Dataset excerpts
⁂
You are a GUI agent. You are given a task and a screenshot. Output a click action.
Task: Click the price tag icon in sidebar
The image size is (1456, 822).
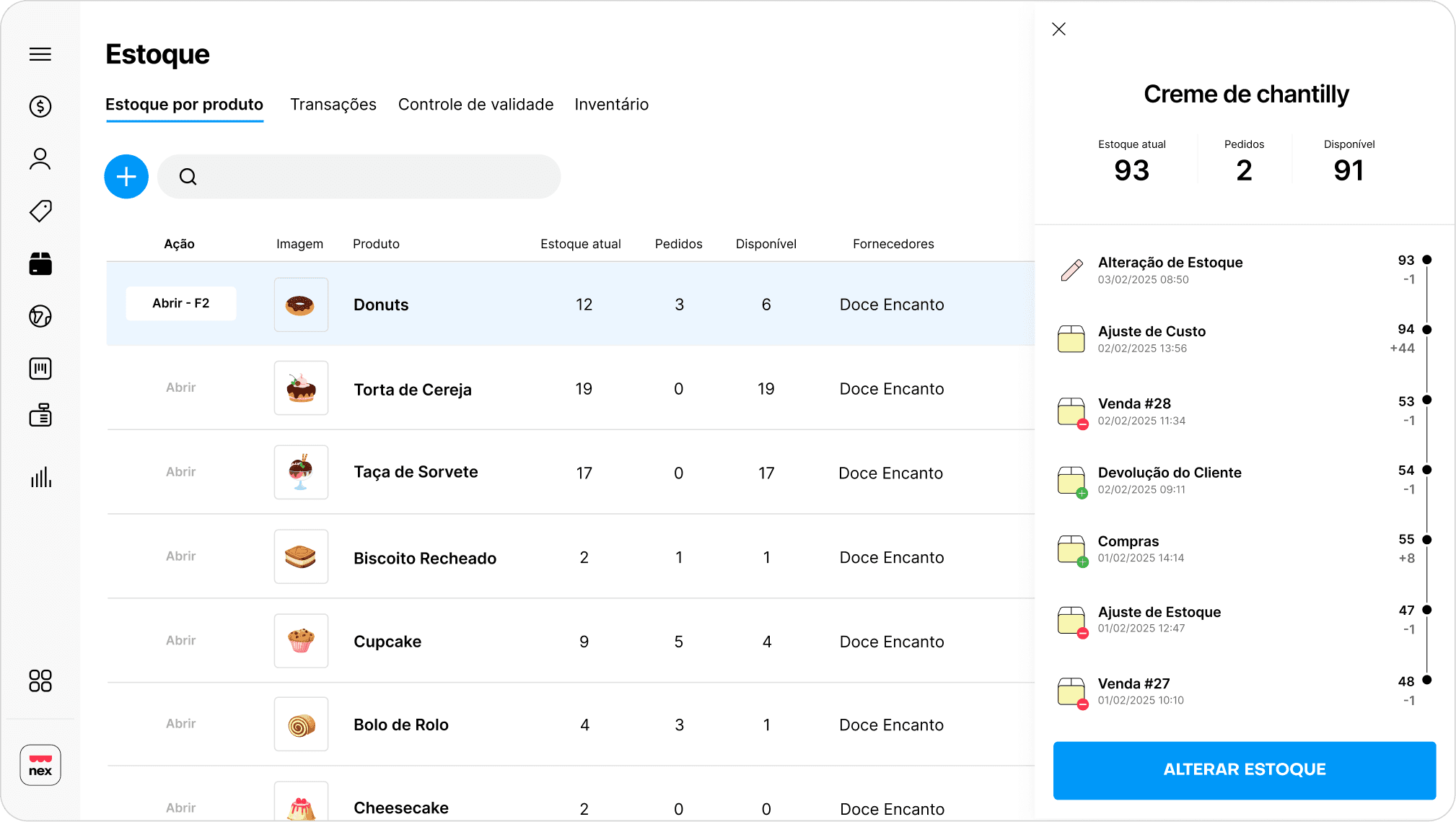[x=40, y=211]
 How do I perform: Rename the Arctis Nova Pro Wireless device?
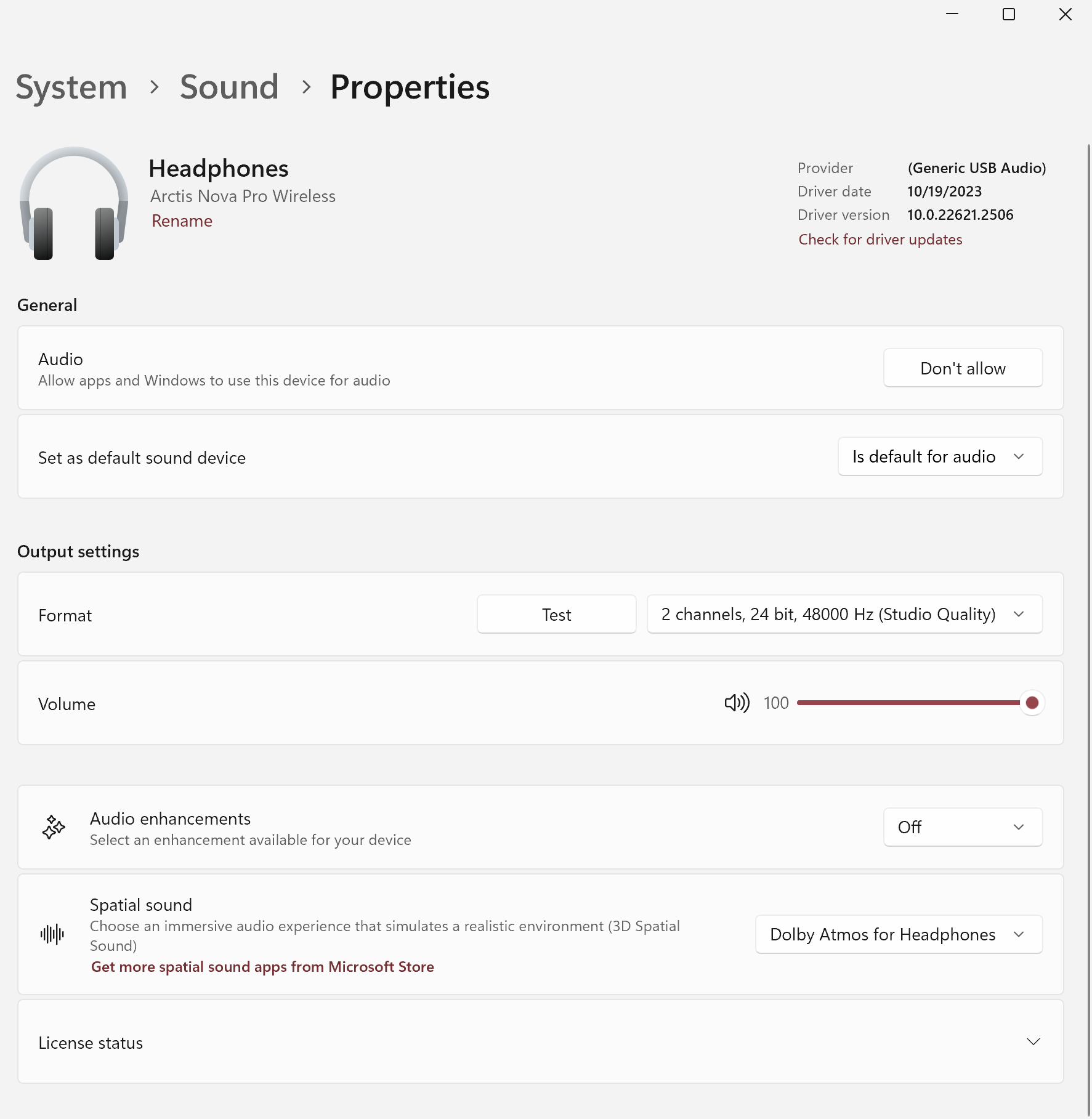182,220
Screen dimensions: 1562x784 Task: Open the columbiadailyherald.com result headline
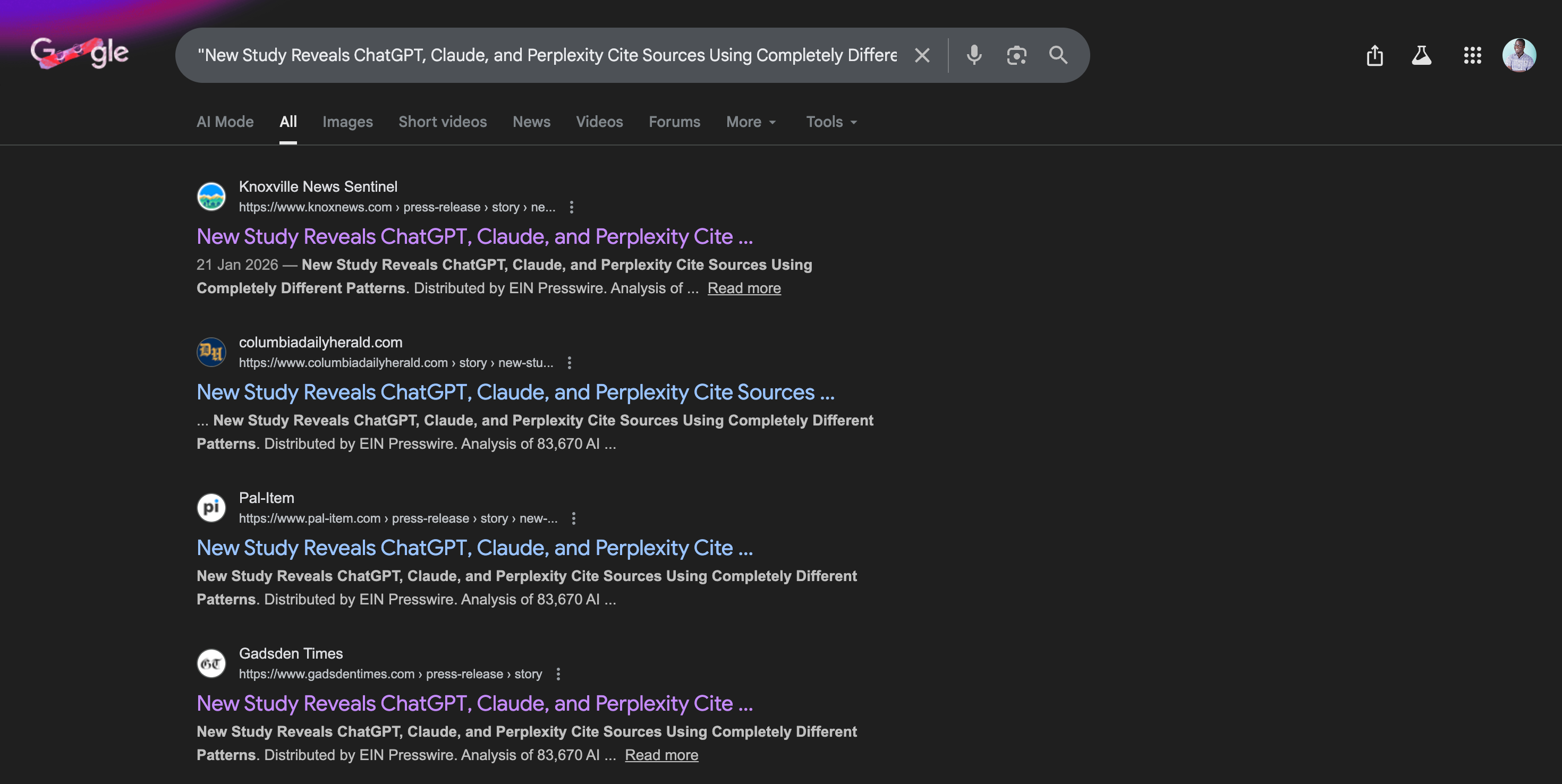[x=515, y=393]
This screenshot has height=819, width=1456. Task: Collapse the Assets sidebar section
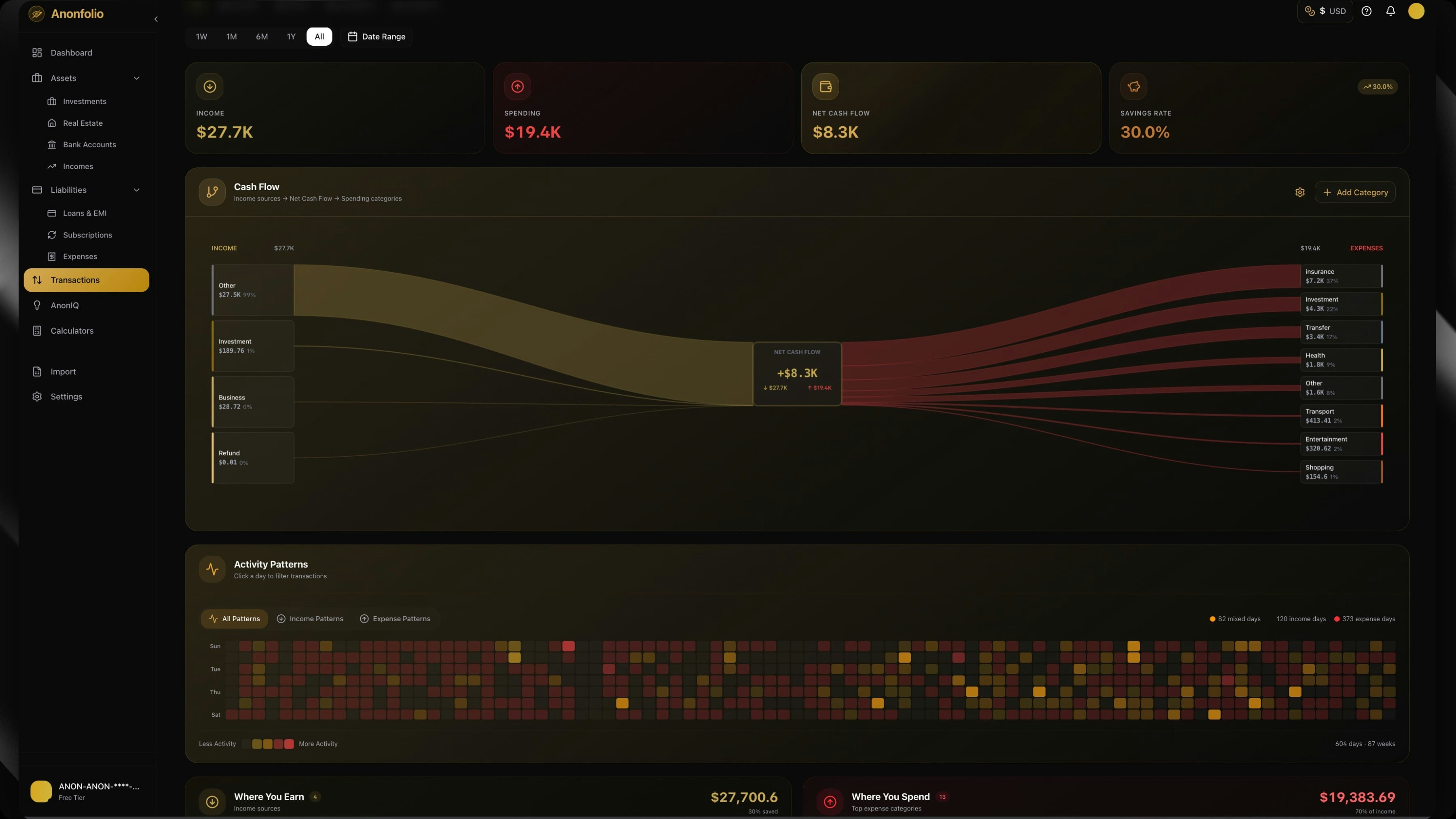[136, 78]
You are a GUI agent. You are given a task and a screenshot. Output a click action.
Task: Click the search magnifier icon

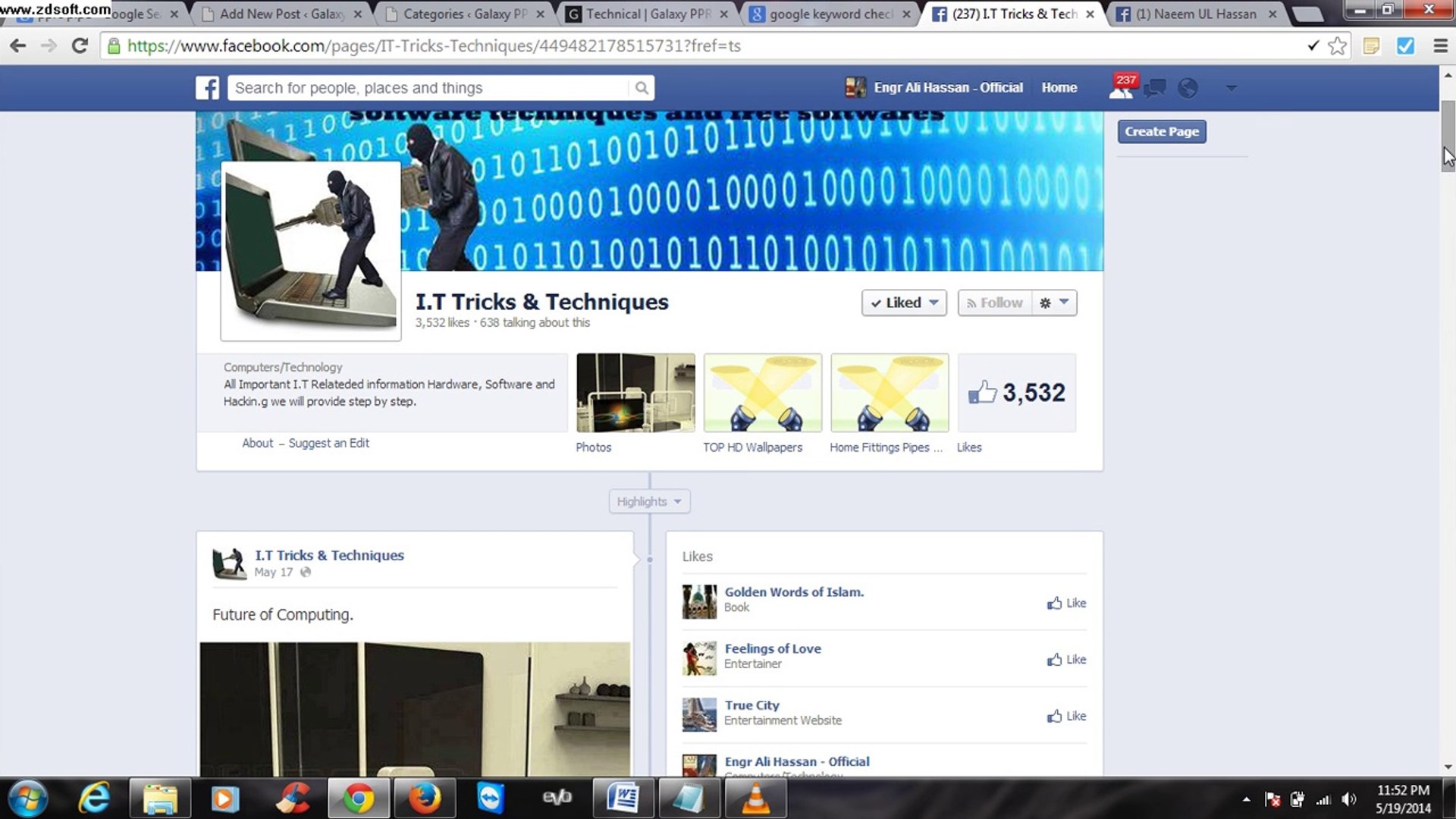tap(642, 88)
⁂
### Your task
Could each line of the data be written out exactly, with no pictures included?

### Answer space
You are a GUI agent. You are given a task and a screenshot. Output a click action.
Task: Click the price tag icon in sidebar
The image size is (1456, 822).
[x=40, y=211]
 How do I perform: Rename the Arctis Nova Pro Wireless device?
182,220
Screen dimensions: 1562x784 Task: Open the columbiadailyherald.com result headline
[x=515, y=393]
This screenshot has height=819, width=1456. Task: Collapse the Assets sidebar section
[136, 78]
You are a GUI agent. You are given a task and a screenshot. Output a click action.
Task: Click the search magnifier icon

tap(642, 88)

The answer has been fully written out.